## WHAT YOU NEED TO DO:
Search the data below for "folder"; list each line that holds it.

---------- THE RECORDS

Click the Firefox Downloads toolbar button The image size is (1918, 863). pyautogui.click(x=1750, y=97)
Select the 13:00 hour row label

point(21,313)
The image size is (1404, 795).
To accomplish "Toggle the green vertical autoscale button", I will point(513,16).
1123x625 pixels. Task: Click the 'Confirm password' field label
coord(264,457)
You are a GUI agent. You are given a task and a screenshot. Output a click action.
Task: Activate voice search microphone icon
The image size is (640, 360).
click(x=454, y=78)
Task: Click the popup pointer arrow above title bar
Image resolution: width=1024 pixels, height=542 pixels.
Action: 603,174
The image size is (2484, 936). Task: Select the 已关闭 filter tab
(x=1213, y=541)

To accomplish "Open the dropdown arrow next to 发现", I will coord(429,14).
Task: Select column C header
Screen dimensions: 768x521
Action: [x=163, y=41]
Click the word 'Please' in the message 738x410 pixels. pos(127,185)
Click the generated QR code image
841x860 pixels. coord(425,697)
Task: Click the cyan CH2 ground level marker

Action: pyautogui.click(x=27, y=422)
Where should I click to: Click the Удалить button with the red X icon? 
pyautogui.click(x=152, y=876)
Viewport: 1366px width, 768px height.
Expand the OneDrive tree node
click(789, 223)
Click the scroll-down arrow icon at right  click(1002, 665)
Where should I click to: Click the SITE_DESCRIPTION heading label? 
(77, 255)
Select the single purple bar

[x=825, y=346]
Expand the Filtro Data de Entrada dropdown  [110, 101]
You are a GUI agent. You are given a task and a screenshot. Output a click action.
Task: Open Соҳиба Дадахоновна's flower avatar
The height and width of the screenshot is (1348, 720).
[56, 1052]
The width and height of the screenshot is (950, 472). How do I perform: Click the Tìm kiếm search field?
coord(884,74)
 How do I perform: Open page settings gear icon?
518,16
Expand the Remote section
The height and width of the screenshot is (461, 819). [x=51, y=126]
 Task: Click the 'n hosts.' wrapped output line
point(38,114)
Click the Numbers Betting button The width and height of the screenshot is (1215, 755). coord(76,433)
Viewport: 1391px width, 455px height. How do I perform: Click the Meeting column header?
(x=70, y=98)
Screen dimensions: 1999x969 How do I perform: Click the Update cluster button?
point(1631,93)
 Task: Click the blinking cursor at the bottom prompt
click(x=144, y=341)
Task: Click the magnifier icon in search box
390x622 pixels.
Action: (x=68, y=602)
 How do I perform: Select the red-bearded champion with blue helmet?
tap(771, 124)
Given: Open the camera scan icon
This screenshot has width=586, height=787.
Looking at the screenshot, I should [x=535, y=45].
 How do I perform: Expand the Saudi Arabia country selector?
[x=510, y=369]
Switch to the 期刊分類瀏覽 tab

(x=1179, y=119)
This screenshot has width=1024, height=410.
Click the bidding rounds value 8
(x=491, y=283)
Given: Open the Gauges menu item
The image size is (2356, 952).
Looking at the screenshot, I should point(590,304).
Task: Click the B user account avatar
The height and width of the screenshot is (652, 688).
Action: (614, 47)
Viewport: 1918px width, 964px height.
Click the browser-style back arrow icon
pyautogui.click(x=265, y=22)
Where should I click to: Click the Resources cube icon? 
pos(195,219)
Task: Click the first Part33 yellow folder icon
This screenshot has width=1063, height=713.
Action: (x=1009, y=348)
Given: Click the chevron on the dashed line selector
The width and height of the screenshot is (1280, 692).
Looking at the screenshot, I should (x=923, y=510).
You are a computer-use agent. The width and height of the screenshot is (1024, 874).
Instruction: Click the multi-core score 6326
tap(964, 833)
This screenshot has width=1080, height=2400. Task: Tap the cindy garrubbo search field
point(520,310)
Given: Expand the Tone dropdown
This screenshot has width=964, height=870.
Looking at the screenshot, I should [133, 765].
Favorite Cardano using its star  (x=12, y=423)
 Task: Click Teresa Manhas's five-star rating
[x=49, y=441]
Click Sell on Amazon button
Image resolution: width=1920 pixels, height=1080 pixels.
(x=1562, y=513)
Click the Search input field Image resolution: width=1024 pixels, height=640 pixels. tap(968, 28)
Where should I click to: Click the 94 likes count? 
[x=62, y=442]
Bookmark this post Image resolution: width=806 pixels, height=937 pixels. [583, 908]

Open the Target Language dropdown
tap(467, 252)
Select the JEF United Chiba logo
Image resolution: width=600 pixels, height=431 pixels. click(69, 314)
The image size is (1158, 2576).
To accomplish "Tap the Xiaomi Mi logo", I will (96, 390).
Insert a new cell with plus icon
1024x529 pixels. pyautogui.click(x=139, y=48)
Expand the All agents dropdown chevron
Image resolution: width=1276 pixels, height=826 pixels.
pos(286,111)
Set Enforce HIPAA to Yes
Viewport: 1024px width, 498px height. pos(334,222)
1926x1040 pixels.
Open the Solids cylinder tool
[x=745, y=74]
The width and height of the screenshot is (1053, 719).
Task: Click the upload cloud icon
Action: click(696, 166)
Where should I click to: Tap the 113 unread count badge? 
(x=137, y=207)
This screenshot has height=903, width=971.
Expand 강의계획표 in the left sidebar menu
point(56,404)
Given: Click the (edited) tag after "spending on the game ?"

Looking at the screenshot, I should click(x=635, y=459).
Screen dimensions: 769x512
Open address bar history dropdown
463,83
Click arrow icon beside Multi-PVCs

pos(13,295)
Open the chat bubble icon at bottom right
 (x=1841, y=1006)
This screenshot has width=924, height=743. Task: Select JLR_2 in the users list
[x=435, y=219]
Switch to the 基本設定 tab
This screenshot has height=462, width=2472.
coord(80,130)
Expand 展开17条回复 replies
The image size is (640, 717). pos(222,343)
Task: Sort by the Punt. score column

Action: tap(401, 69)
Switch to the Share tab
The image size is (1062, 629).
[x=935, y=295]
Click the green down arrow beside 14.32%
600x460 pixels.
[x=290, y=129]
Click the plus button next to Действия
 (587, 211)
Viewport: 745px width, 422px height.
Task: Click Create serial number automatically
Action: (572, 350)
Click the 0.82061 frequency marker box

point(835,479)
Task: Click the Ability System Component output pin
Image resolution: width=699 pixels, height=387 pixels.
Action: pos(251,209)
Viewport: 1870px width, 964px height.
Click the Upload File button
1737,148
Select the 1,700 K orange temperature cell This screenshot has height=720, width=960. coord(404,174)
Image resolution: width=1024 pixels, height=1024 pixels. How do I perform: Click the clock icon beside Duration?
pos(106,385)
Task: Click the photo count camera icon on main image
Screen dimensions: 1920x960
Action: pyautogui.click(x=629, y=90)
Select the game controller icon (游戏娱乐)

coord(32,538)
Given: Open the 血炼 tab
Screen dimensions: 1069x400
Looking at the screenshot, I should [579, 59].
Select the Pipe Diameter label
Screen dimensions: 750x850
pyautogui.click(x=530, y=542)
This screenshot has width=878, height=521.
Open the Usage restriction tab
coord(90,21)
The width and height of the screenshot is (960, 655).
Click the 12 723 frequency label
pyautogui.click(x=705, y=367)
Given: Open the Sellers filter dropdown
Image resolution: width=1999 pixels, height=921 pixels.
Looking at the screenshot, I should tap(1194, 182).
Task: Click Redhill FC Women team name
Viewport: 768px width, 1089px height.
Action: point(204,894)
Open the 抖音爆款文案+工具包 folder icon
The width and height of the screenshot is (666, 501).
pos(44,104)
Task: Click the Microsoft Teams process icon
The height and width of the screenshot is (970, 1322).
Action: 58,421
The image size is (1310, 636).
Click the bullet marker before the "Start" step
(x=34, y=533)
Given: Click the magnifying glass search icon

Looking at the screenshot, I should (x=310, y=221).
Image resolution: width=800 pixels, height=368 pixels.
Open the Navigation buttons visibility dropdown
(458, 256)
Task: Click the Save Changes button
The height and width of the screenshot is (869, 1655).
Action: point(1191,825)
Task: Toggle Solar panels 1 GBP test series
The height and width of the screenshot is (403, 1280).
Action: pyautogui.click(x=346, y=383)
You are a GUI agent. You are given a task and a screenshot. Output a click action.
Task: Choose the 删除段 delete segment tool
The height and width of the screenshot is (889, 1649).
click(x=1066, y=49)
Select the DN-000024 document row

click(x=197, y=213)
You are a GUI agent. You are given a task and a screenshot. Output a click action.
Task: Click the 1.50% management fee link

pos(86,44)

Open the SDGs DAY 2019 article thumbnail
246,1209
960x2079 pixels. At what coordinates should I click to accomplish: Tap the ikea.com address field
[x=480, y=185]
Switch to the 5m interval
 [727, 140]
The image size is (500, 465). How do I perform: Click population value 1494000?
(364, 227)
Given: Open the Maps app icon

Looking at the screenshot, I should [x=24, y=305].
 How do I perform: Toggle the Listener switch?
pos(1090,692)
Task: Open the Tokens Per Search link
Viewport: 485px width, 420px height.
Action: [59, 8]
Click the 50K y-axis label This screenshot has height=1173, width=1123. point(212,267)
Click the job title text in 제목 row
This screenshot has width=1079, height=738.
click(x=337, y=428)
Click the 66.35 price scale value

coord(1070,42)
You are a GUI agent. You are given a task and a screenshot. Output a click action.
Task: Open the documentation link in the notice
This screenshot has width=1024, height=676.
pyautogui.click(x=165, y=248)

--------------------

## SOLUTION TO THE PROBLEM:
Task: Click the first Part33 yellow folder icon
Open the 抖音爆款文案+工具包 folder icon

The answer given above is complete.